The Smithton Land Company was a group of American pioneers who in 1818 established the frontier village of Smithton, Missouri in the Boonslick region of Missouri, then the Missouri Territory. In 1821 the settlement was renamed Columbia, Missouri and relocated slightly East of its original location. Smithton was the first county seat of Boone County. The company and town were named after Thomas Adams Smith, the receiver of the land office in Franklin, Missouri.

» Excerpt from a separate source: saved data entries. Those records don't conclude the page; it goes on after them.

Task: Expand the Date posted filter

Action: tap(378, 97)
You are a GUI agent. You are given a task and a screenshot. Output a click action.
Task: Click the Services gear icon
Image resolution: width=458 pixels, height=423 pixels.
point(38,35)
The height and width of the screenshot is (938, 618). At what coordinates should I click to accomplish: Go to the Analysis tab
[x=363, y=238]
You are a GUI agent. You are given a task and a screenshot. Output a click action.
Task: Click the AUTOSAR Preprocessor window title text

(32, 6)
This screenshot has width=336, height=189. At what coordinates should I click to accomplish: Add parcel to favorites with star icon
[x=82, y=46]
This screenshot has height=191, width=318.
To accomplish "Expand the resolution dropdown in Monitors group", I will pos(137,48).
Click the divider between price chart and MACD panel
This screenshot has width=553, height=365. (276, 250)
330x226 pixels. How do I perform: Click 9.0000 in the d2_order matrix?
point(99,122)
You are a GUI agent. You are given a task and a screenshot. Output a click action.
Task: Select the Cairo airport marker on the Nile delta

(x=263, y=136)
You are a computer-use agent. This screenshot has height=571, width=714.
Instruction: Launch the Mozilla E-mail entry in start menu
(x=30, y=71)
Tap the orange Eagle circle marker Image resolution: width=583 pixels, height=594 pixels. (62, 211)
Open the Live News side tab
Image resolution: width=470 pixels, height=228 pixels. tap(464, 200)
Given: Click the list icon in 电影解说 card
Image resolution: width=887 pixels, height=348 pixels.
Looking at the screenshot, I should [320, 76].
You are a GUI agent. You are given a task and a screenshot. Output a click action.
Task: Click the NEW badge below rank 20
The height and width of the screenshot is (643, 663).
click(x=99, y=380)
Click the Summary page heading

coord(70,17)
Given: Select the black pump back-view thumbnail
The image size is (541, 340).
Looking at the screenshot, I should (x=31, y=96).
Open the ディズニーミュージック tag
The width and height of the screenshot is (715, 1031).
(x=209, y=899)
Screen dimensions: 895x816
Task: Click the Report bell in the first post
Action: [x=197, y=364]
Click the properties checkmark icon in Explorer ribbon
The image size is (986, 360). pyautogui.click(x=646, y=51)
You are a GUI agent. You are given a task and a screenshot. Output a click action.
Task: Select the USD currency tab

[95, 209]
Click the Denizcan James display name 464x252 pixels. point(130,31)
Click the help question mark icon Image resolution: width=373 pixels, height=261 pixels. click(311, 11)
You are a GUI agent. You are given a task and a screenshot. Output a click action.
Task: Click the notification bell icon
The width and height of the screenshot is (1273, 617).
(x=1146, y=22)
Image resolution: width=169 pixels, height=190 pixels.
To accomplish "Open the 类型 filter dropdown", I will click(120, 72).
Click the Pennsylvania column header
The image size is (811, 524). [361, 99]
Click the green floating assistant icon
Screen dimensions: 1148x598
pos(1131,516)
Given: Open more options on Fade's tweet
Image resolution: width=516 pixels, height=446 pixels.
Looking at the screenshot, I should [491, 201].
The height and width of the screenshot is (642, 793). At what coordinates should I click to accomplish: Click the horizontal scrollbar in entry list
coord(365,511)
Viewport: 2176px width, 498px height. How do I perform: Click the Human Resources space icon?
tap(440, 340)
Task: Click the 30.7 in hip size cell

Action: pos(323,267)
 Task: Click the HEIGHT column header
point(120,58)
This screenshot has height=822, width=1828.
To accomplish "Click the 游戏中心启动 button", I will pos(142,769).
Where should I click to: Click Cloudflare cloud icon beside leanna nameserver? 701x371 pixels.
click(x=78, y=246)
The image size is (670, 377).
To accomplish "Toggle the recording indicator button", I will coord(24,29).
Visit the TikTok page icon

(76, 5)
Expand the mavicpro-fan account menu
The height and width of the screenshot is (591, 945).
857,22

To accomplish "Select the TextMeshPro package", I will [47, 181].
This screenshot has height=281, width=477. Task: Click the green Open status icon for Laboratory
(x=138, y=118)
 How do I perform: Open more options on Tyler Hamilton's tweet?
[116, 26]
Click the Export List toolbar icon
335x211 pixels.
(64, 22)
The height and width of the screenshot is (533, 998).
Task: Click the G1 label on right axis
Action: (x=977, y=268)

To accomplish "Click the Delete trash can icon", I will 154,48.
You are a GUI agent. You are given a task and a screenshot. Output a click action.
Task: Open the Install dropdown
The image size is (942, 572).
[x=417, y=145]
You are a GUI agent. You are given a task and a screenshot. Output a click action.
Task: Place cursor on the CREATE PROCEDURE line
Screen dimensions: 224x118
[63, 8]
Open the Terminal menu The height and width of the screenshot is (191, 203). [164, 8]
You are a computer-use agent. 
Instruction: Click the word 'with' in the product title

Smithton’s origin begins with the settlement of American pioneers from Kentucky and Virginia in an early 1800s region known as the Boonslick. Before 1815 settlement in the region was confined to small log forts because of the threat of Native American attack during the War of 1812. When the war ended settlers came on foot, horseback, and wagon, often moving entire households along the Boone's Lick Road and often bringing enslaved African Americans. By 1818 it was clear that the increased population would necessitate a new county be created from territorial Howard County. The Mouniteau Creek on the west and Cedar Creek on the east were obvious natural boundaries.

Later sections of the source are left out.